=== Description of the task ===
Wherever a line in the records contains the word "Viewport", return that line.

<<<<

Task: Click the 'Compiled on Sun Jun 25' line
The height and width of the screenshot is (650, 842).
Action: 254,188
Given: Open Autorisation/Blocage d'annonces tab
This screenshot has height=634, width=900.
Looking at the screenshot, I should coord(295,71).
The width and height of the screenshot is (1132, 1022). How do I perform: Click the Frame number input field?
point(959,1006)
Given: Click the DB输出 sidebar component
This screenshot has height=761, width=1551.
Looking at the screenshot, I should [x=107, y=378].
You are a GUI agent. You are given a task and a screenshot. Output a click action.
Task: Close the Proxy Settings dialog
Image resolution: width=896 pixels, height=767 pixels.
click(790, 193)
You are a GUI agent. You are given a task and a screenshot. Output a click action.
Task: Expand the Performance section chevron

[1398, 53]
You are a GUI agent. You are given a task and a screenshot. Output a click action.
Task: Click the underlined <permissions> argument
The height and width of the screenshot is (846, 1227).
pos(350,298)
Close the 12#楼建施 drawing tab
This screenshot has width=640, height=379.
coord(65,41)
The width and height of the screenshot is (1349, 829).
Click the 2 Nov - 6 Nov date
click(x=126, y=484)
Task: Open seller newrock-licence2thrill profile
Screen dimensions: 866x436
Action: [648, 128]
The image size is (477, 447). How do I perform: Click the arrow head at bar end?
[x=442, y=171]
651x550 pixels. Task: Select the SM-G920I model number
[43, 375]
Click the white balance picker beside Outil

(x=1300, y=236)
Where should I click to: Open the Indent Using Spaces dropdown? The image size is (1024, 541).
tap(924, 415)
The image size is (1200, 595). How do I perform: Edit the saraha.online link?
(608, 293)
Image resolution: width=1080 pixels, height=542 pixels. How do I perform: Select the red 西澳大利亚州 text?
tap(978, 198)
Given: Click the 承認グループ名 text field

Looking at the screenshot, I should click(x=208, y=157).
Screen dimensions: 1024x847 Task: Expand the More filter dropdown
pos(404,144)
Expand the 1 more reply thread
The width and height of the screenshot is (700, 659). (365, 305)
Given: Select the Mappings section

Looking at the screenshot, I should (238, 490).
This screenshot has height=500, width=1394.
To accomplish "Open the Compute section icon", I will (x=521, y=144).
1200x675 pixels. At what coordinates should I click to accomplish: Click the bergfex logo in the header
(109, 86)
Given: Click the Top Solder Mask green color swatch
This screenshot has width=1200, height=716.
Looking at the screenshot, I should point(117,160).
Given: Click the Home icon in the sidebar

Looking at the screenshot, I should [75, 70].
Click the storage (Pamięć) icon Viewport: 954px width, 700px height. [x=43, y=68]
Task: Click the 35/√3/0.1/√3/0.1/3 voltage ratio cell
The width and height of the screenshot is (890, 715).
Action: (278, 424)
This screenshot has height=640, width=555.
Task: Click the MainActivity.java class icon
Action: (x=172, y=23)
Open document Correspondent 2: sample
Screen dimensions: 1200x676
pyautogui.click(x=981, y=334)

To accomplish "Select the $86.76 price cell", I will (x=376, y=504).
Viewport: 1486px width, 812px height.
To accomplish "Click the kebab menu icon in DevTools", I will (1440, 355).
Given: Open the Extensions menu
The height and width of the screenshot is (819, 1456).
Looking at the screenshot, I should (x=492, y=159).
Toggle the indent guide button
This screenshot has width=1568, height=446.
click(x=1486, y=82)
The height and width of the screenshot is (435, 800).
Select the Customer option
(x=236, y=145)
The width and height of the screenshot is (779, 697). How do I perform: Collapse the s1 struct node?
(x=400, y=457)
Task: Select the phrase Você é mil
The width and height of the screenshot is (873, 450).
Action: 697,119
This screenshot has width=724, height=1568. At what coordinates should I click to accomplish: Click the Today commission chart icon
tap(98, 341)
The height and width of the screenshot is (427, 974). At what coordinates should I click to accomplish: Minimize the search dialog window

>>>>

=== Exercise result ===
Click the storage (Pamięć) icon Viewport: 954px width, 700px height. [x=43, y=68]
Viewport: 1486px width, 812px height.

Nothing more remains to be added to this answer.